The split underscores a likely direction for frontier AI products: broad public models may face one set of safeguards, while more capable security-focused models may remain restricted to vetted organizations.
U.S. Oversight of AI Models Is Tightening
The dispute also shows how quickly AI regulation can affect global access.
Reuters reported that Washington has increased oversight of new model releases amid concerns that advanced AI systems could be misused by foreign military or intelligence actors. The original order required Anthropic to restrict access by foreign nationals, prompting the company to shut down both models worldwide because it could not meet the requirement instantly.

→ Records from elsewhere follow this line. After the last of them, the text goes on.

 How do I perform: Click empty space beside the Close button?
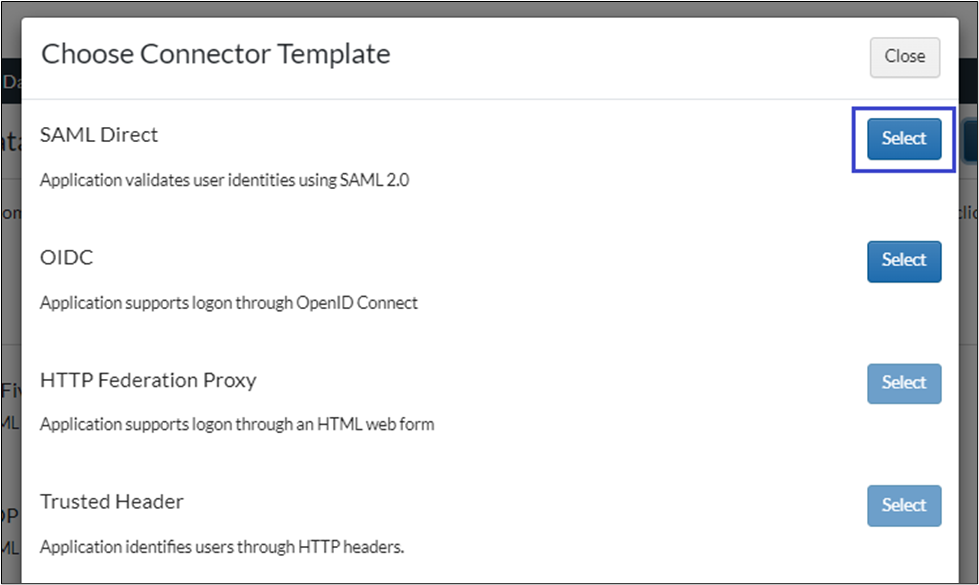pyautogui.click(x=700, y=57)
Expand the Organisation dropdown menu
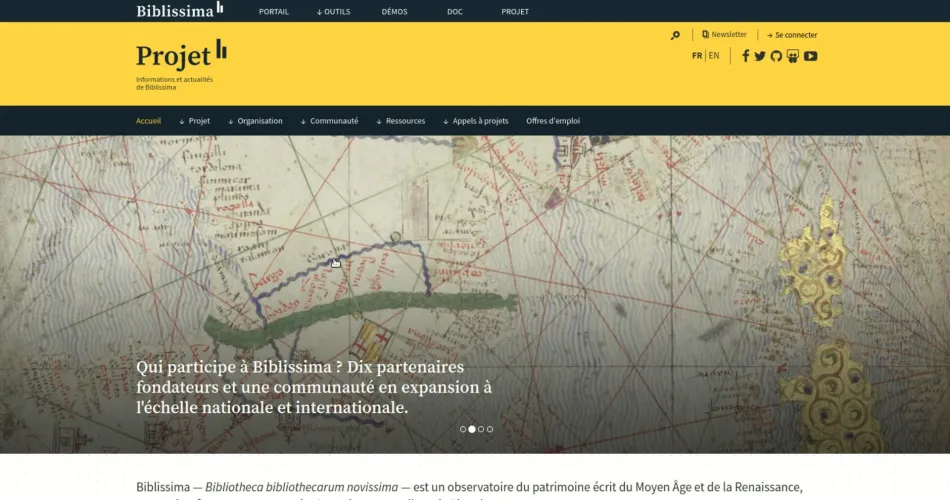950x500 pixels. coord(255,121)
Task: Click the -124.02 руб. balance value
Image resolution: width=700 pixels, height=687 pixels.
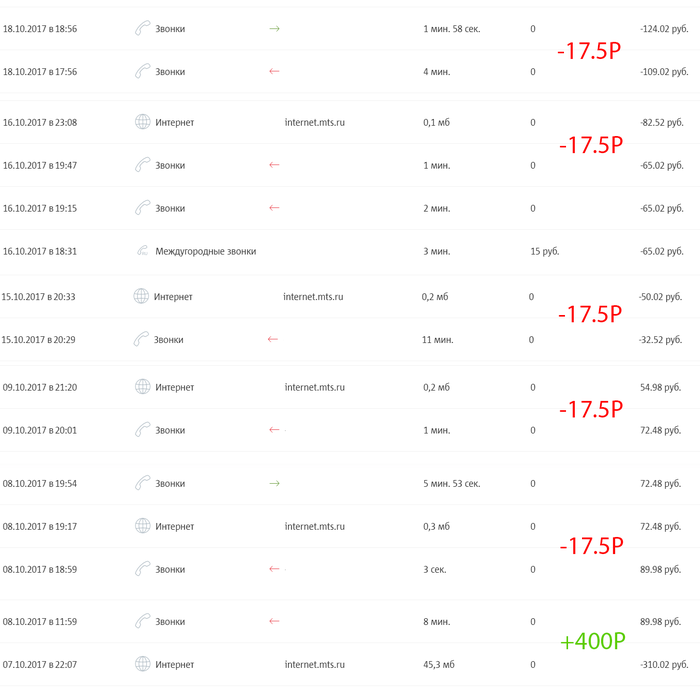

Reuters also reported that Commerce Secretary Howard Lutnick told Anthropic the department could reevaluate the decision and reimpose a license requirement if circumstances change or if Anthropic fails to meet its commitments.
That warning keeps regulatory pressure on the company even after the immediate restrictions were lifted.
Industry Standards May Become the Next Battleground
Anthropic said it is working with Amazon, Microsoft, Google and other Glasswing partners to develop shared standards for assessing and fixing AI jailbreaks. The company said a consistent framework would help developers rank the severity of reported bypasses and respond more predictably.
That could become important for the entire AI industry. If governments judge model safety case by case without a shared technical standard, companies may face sudden access restrictions, uneven enforcement and uncertainty around product launches.
For Anthropic, the Fable 5 case has already become more than a product-access issue. It is now a test of how AI companies, cloud partners and regulators coordinate around frontier model safety.
The next thing to watch is whether Fable 5’s restored rollout remains stable, whether Mythos 5 access expands beyond approved U.S. organizations, and whether the U.S. government turns this ad hoc intervention into a more predictable approval system for advanced AI models.